Armadillo Ale Works has a storied history as D-FW's little brewery that could, as plans for a proprietary brewery have shifted from on-again to off-again over the last several years. It's been tough going, but the owners finally anticipate having beer back on shelves by late summer.
There's just one catch: Armadillo Ale Works' brewery won't yet be open.
Instead, the Denton company has entered an agreement with North Texas Brewing Co., a subsidiary founded by Gary Humble of Grapevine Craft Brewery to help Texas brands expand their footprint. Armadillo plans to contract brew a few recipes to get its beers back on the hands of local hopheads.

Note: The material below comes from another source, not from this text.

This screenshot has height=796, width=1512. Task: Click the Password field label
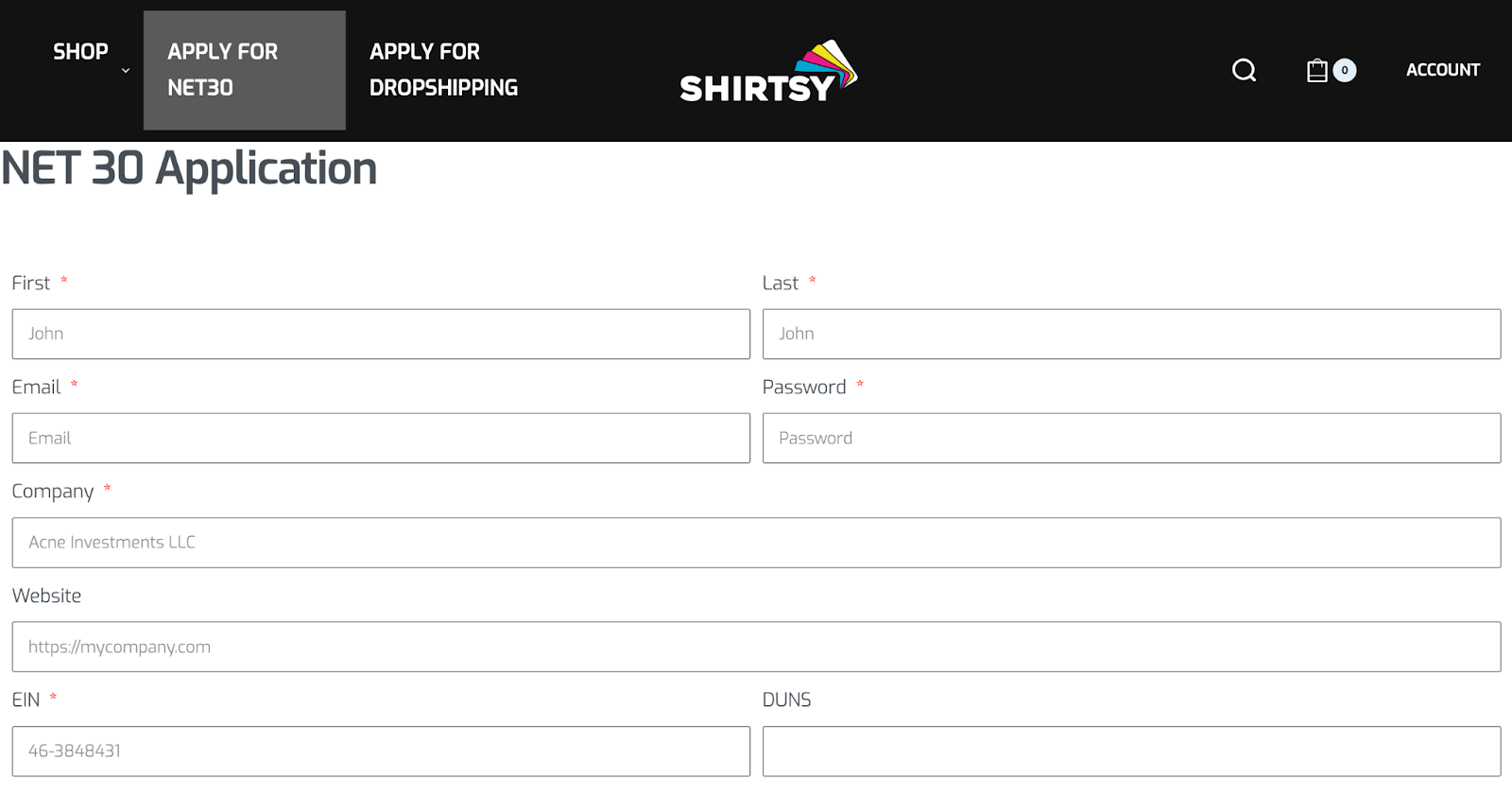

Armadillo Ale Works was supposed to open its 18,000-square-foot facility near the Denton square in summer 2016, but plans were delayed by a construction permit, says co-founder Yianni Arestis. He says Humble approached him about the opportunity a while ago as a backup option, in case development took longer than expected. Alas, such is the nature of small business.
"We'll be opening up in the fall instead of the summer, but our beer has been off the market for about a year now," Arestis says, adding he and partner Bobby Mullins continually get inquires about where to find their products.
"We've done [contract brewing] before, and we know we can maintain the quality and create a product we're really, really proud of," Arestis says.
So what exactly will that product be? Not anything fans have seen before, Arestis promises, but he's not spilling the beans just yet.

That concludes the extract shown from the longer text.